RECORDS SUPPLIED:
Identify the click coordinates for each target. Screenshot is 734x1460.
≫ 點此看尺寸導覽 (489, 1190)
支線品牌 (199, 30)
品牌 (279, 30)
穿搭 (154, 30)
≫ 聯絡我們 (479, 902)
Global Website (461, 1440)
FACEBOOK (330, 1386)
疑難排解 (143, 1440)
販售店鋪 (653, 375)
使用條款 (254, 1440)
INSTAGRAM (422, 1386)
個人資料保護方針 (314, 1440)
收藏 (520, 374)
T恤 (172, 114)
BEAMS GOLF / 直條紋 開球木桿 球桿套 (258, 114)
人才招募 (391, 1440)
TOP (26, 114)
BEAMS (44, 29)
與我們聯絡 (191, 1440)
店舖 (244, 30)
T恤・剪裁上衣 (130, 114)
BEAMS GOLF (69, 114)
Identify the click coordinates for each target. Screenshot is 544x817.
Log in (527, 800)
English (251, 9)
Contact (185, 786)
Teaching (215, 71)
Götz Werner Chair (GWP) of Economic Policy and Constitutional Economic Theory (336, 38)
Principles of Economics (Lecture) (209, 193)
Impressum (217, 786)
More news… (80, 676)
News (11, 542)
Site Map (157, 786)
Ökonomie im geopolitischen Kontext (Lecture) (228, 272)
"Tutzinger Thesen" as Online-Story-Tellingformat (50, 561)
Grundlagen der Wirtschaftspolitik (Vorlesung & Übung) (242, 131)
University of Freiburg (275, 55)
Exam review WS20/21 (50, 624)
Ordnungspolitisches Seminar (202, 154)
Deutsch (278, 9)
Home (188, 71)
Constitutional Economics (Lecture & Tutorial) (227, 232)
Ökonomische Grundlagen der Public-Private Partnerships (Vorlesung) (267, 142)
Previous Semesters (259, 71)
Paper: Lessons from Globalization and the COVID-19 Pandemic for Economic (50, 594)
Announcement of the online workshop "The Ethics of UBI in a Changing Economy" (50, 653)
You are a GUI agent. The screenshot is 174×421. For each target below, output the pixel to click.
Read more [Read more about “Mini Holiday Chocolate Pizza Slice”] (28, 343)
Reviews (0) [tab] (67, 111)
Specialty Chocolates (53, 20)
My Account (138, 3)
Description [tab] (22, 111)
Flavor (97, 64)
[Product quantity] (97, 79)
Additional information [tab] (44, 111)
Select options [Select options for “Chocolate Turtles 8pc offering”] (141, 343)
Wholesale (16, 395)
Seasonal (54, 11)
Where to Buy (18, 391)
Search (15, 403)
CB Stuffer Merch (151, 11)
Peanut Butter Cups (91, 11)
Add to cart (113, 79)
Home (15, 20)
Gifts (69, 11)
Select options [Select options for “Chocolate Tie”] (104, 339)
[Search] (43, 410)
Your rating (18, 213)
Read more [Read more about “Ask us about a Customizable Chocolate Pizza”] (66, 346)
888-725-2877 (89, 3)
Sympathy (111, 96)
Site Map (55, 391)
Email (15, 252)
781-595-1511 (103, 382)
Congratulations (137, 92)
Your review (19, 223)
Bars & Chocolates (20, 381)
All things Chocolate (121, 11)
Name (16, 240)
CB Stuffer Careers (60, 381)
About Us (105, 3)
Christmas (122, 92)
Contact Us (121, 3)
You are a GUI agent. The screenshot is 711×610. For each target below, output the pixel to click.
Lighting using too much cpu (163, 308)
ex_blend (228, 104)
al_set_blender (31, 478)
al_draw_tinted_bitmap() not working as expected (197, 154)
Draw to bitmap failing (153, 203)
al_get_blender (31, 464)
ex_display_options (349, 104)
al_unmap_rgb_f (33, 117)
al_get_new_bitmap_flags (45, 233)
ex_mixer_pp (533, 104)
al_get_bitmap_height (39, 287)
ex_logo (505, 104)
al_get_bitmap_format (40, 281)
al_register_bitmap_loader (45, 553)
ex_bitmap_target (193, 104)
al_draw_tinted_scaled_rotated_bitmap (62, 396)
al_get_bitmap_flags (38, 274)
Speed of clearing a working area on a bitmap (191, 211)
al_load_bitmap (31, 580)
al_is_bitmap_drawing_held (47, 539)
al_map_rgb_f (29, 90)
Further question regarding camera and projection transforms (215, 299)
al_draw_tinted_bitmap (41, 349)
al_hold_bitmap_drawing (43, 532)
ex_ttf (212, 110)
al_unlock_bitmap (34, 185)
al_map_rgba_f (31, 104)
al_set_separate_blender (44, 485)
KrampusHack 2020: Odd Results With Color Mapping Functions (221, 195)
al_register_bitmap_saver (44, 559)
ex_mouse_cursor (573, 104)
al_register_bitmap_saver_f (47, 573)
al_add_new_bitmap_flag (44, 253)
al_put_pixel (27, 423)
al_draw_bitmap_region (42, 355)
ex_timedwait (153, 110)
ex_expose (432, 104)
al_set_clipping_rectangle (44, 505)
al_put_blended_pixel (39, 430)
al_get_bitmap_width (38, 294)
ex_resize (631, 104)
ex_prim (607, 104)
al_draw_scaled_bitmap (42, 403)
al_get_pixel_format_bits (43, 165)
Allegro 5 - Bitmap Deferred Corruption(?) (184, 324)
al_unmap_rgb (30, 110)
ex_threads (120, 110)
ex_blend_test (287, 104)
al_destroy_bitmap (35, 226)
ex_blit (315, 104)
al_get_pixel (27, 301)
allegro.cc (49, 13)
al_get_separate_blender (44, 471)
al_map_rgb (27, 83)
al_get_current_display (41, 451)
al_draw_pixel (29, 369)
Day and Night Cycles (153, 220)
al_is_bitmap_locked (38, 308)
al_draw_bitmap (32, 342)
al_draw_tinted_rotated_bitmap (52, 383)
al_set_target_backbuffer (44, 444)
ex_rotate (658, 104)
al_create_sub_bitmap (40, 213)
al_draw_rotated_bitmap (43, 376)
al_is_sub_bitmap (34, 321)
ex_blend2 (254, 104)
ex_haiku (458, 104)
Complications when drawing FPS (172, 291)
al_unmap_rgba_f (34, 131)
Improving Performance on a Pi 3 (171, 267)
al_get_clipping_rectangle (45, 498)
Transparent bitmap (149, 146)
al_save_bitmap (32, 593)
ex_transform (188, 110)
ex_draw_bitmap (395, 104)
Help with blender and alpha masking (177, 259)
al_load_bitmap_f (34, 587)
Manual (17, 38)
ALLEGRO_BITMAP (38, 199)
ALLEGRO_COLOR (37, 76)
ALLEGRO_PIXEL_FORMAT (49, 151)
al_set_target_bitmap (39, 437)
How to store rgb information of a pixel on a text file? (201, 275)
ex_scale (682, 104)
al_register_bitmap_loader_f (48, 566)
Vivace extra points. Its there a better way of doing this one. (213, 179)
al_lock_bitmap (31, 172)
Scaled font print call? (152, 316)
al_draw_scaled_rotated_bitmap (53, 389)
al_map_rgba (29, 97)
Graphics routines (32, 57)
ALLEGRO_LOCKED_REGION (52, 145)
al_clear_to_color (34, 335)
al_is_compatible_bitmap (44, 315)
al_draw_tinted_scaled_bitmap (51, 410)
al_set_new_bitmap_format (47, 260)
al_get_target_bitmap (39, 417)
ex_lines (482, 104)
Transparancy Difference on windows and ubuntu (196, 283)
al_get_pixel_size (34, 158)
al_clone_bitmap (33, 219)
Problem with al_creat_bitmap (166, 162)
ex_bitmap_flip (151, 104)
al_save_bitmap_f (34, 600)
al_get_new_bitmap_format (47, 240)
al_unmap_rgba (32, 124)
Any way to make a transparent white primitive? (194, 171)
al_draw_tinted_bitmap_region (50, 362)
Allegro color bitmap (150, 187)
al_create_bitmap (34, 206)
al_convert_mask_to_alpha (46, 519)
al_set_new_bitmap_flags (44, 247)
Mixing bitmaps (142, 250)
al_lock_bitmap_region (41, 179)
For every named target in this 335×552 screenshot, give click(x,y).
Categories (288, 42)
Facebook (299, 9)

DO THIS:
Copy every line of the records above character for character, in the same order.

EXERCISE RESULT:
Identify the click coordinates for each target. Screenshot is 734x1460.
≫ 點此看尺寸導覽 (489, 1190)
支線品牌 (199, 30)
品牌 (279, 30)
穿搭 (154, 30)
≫ 聯絡我們 (479, 902)
Global Website (461, 1440)
FACEBOOK (330, 1386)
疑難排解 (143, 1440)
販售店鋪 (653, 375)
使用條款 (254, 1440)
INSTAGRAM (422, 1386)
個人資料保護方針 (314, 1440)
收藏 (520, 374)
T恤 (172, 114)
BEAMS GOLF / 直條紋 開球木桿 球桿套 (258, 114)
人才招募 (391, 1440)
TOP (26, 114)
BEAMS (44, 29)
與我們聯絡 (191, 1440)
店舖 (244, 30)
T恤・剪裁上衣 (130, 114)
BEAMS GOLF (69, 114)
Identify the click coordinates for each target. Screenshot is 544x817.
Log in (527, 800)
English (251, 9)
Contact (185, 786)
Teaching (215, 71)
Götz Werner Chair (GWP) of Economic Policy and Constitutional Economic Theory (336, 38)
Principles of Economics (Lecture) (209, 193)
Impressum (217, 786)
More news… (80, 676)
News (11, 542)
Site Map (157, 786)
Ökonomie im geopolitischen Kontext (Lecture) (228, 272)
"Tutzinger Thesen" as Online-Story-Tellingformat (50, 561)
Grundlagen der Wirtschaftspolitik (Vorlesung & Übung) (242, 131)
University of Freiburg (275, 55)
Exam review WS20/21 (50, 624)
Ordnungspolitisches Seminar (202, 154)
Deutsch (278, 9)
Home (188, 71)
Constitutional Economics (Lecture & Tutorial) (227, 232)
Ökonomische Grundlagen der Public-Private Partnerships (Vorlesung) (267, 142)
Previous Semesters (259, 71)
Paper: Lessons from Globalization and the COVID-19 Pandemic for Economic (50, 594)
Announcement of the online workshop "The Ethics of UBI in a Changing Economy" (50, 653)
You are a GUI agent. The screenshot is 174×421. For each target below, output the pixel to click.
Read more [Read more about “Mini Holiday Chocolate Pizza Slice”] (28, 343)
Reviews (0) [tab] (67, 111)
Specialty Chocolates (53, 20)
My Account (138, 3)
Description [tab] (22, 111)
Flavor (97, 64)
[Product quantity] (97, 79)
Additional information [tab] (44, 111)
Select options [Select options for “Chocolate Turtles 8pc offering”] (141, 343)
Wholesale (16, 395)
Seasonal (54, 11)
Where to Buy (18, 391)
Search (15, 403)
CB Stuffer Merch (151, 11)
Peanut Butter Cups (91, 11)
Add to cart (113, 79)
Home (15, 20)
Gifts (69, 11)
Select options [Select options for “Chocolate Tie”] (104, 339)
[Search] (43, 410)
Your rating (18, 213)
Read more [Read more about “Ask us about a Customizable Chocolate Pizza”] (66, 346)
888-725-2877 (89, 3)
Sympathy (111, 96)
Site Map (55, 391)
Email (15, 252)
781-595-1511 (103, 382)
Congratulations (137, 92)
Your review (19, 223)
Bars & Chocolates (20, 381)
All things Chocolate (121, 11)
Name (16, 240)
CB Stuffer Careers (60, 381)
About Us (105, 3)
Christmas (122, 92)
Contact Us (121, 3)
You are a GUI agent. The screenshot is 711×610. For each target below, output the pixel to click.
Lighting using too much cpu (163, 308)
ex_blend (228, 104)
al_set_blender (31, 478)
al_draw_tinted_bitmap() not working as expected (197, 154)
Draw to bitmap failing (153, 203)
al_get_blender (31, 464)
ex_display_options (349, 104)
al_unmap_rgb_f (33, 117)
al_get_new_bitmap_flags (45, 233)
ex_mixer_pp (533, 104)
al_get_bitmap_height (39, 287)
ex_logo (505, 104)
al_get_bitmap_format (40, 281)
al_register_bitmap_loader (45, 553)
ex_bitmap_target (193, 104)
al_draw_tinted_scaled_rotated_bitmap (62, 396)
al_get_bitmap_flags (38, 274)
Speed of clearing a working area on a bitmap (191, 211)
al_load_bitmap (31, 580)
al_is_bitmap_drawing_held (47, 539)
al_map_rgb_f (29, 90)
Further question regarding camera and projection transforms (215, 299)
al_draw_tinted_bitmap (41, 349)
al_hold_bitmap_drawing (43, 532)
ex_ttf (212, 110)
al_unlock_bitmap (34, 185)
al_map_rgba_f (31, 104)
al_set_separate_blender (44, 485)
KrampusHack 2020: Odd Results With Color Mapping Functions (221, 195)
al_register_bitmap_saver (44, 559)
ex_mouse_cursor (573, 104)
al_register_bitmap_saver_f (47, 573)
al_add_new_bitmap_flag (44, 253)
al_put_pixel (27, 423)
al_draw_bitmap_region (42, 355)
ex_timedwait (153, 110)
ex_expose (432, 104)
al_set_clipping_rectangle (44, 505)
al_put_blended_pixel (39, 430)
al_get_bitmap_width (38, 294)
ex_resize (631, 104)
ex_prim (607, 104)
al_draw_scaled_bitmap (42, 403)
al_get_pixel_format_bits (43, 165)
Allegro 5 - Bitmap Deferred Corruption(?) (184, 324)
al_unmap_rgb (30, 110)
ex_threads (120, 110)
ex_blend_test (287, 104)
al_destroy_bitmap (35, 226)
ex_blit (315, 104)
al_get_pixel (27, 301)
allegro.cc (49, 13)
al_get_separate_blender (44, 471)
al_map_rgb (27, 83)
al_get_current_display (41, 451)
al_draw_pixel (29, 369)
Day and Night Cycles (153, 220)
al_is_bitmap_locked (38, 308)
al_draw_bitmap (32, 342)
al_draw_tinted_rotated_bitmap (52, 383)
al_set_target_backbuffer (44, 444)
ex_rotate (658, 104)
al_create_sub_bitmap (40, 213)
al_draw_rotated_bitmap (43, 376)
al_is_sub_bitmap (34, 321)
ex_blend2 (254, 104)
ex_haiku (458, 104)
Complications when drawing FPS (172, 291)
al_unmap_rgba_f (34, 131)
Improving Performance on a Pi 3 (171, 267)
al_get_clipping_rectangle (45, 498)
Transparent bitmap (149, 146)
al_save_bitmap (32, 593)
ex_transform (188, 110)
ex_draw_bitmap (395, 104)
Help with blender and alpha masking (177, 259)
al_load_bitmap_f (34, 587)
Manual (17, 38)
ALLEGRO_BITMAP (38, 199)
ALLEGRO_COLOR (37, 76)
ALLEGRO_PIXEL_FORMAT (49, 151)
al_set_target_bitmap (39, 437)
How to store rgb information of a pixel on a text file? (201, 275)
ex_scale (682, 104)
al_register_bitmap_loader_f (48, 566)
Vivace extra points. Its there a better way of doing this one. (213, 179)
al_lock_bitmap (31, 172)
Scaled font print call? (152, 316)
al_draw_scaled_rotated_bitmap (53, 389)
al_map_rgba (29, 97)
Graphics routines (32, 57)
ALLEGRO_LOCKED_REGION (52, 145)
al_clear_to_color (34, 335)
al_is_compatible_bitmap (44, 315)
al_draw_tinted_scaled_bitmap (51, 410)
al_set_new_bitmap_format (47, 260)
al_get_target_bitmap (39, 417)
ex_lines (482, 104)
Transparancy Difference on windows and ubuntu (196, 283)
al_get_pixel_size (34, 158)
al_clone_bitmap (33, 219)
Problem with al_creat_bitmap (166, 162)
ex_bitmap_flip (151, 104)
al_save_bitmap_f (34, 600)
al_get_new_bitmap_format (47, 240)
al_unmap_rgba (32, 124)
Any way to make a transparent white primitive? (194, 171)
al_draw_tinted_bitmap_region (50, 362)
Allegro color bitmap (150, 187)
al_create_bitmap (34, 206)
al_convert_mask_to_alpha (46, 519)
al_set_new_bitmap_flags (44, 247)
Mixing bitmaps (142, 250)
al_lock_bitmap_region (41, 179)
For every named target in this 335×552 screenshot, give click(x,y).
Categories (288, 42)
Facebook (299, 9)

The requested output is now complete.